Airframes are generally pretty low margin
Composites do indeed fail catastrophically when they go, but that's not to suggest that they can't be designed with sufficient margin. While there are some intricacies to composite design, the basic concepts of stress-versus-load still apply.
While you're correct that metal has more capability for plastic (yielding) deformation before failure, it's also the case that aircraft are manufactured right down to the razor's edge of margin. Every extra pound means you have to burn that much more fuel on every trip. I think that the 747's cross-section area between the frames is only something like twelve square inches. So while the metal could conceivably have some strength left after yielding, it probably wouldn't have all that much; and aluminum doesn't yield all that much before failure anyway (only a factor of 1.12 between yield stress and failure stress, versus about 1.67 for cold-drawn stainless steel.)
If you're worried about composites being used as major structures, that ship has sailed (er, that plane has flown?) Airbus has been making composite tails for years--in fact, in November 2001 there was an airliner crash in New York where the tail snapped off due to overstressing (pilots had been improperly trained to seesaw the rudder violently to handle turbulence.)
Ultimately, it seems like it's as you describe--the benefit of composites (or weldments) is that you can reduce the amount of joinery you need, saving that part of the weight. You also get a small benefit from reducing the work at your primary assembly facility (bigger subsections = less time bolting them together) although you're really just spreading the labor out to the subsection manufacturers.

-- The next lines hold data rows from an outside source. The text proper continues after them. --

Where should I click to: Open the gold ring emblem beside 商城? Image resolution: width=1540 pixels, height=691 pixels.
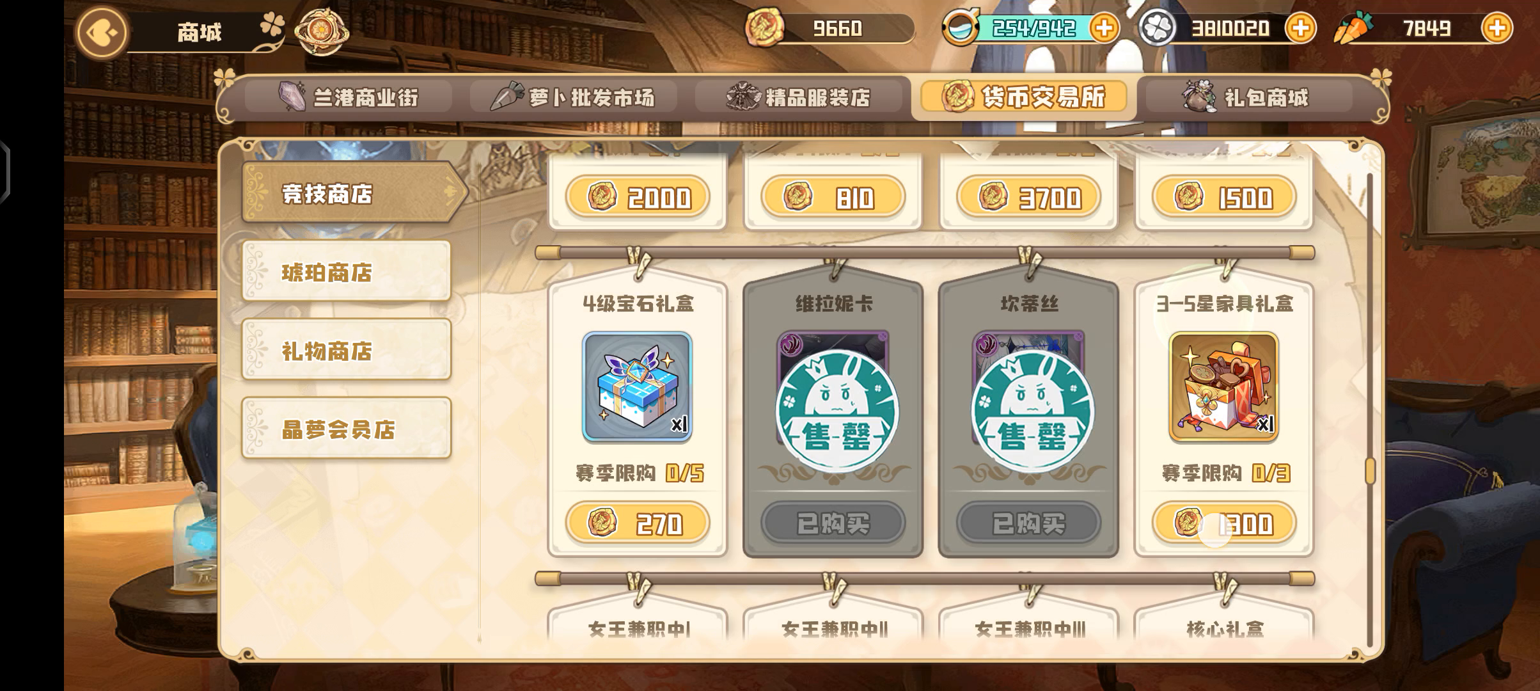pyautogui.click(x=322, y=31)
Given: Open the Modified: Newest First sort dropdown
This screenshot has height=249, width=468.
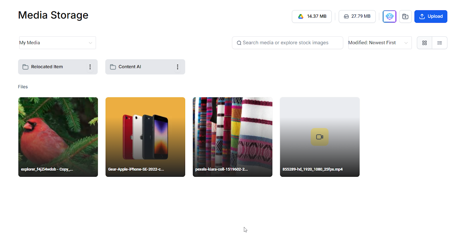Looking at the screenshot, I should (380, 43).
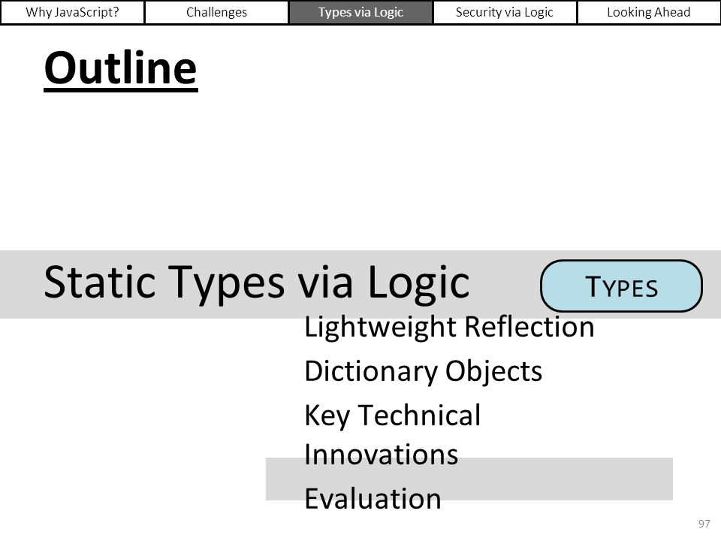Click the word Innovations
This screenshot has width=721, height=541.
382,455
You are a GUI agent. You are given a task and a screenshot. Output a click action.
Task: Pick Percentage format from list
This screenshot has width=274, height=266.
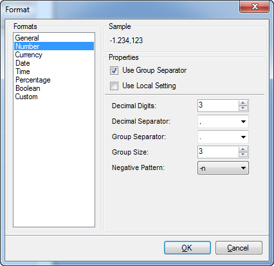[33, 80]
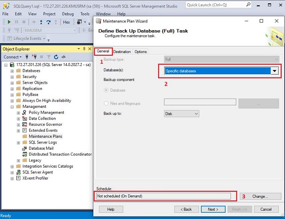Click the Next > button
Image resolution: width=285 pixels, height=219 pixels.
tap(213, 209)
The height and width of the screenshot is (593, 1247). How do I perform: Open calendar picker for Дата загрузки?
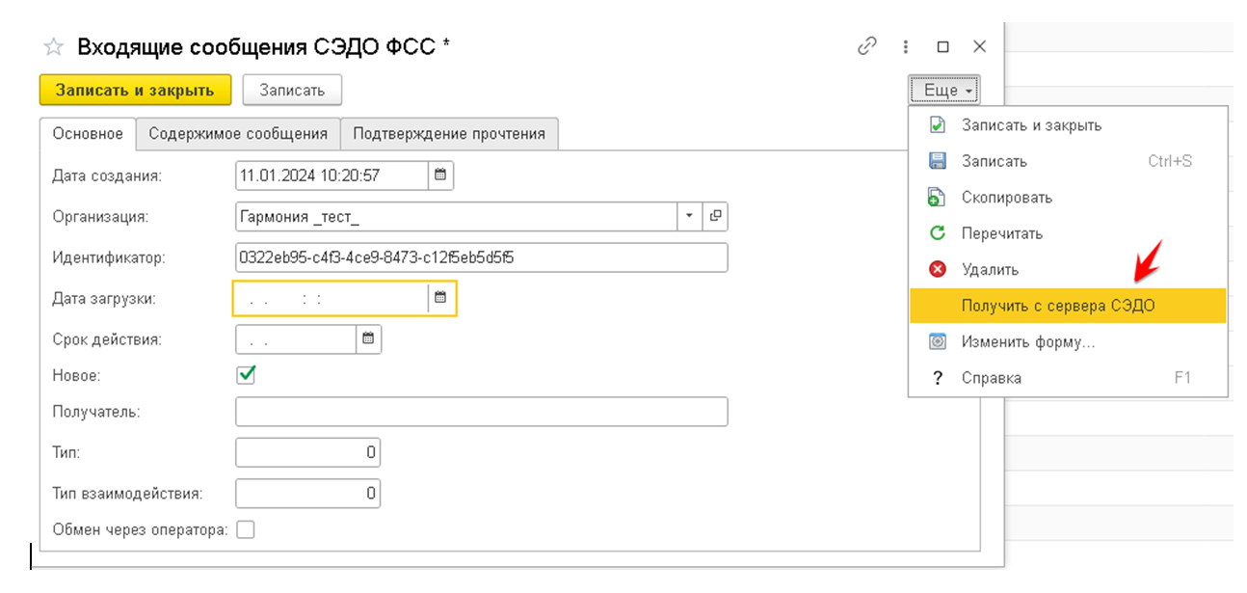click(440, 298)
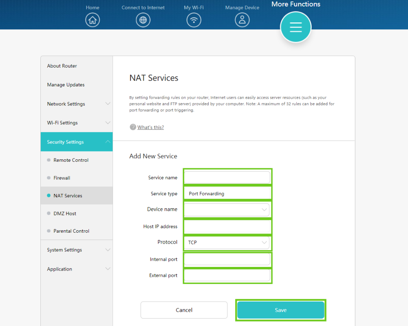Image resolution: width=408 pixels, height=326 pixels.
Task: Expand the Wi-Fi Settings section
Action: pyautogui.click(x=77, y=123)
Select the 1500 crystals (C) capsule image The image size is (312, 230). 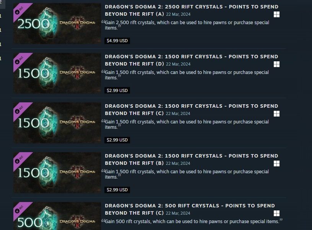(57, 123)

Note that they're still using fasteners to assemble the 787 (in fact there was a big problem with their fastener supply chain--they just assumed that there would always be plenty of aircraft-grade bolts available. Unfortunately, when all the defense-industry work went away, the fastener suppliers went out of business!) They just have to be more careful about it. i.e. instead of just punching a hole with a simple die punch, they have to drill and ream and clean. Instead of just slapping on a rivet and letting everything mush itself into place by yielding, they have to use a special-made washer with a curved face to avoid gouging the composite surface (or spend time countersinking every place there's going to be a fastener.) People have tried to make bonded joints for composite structures and nobody's ever found a way to do it that's as good as a bolted joint without being just as much work. (you have to design specifically to make the bonded joint work--any peel stress will kill it dead, just like ripping a piece of Velcro open versus trying to slide it off.)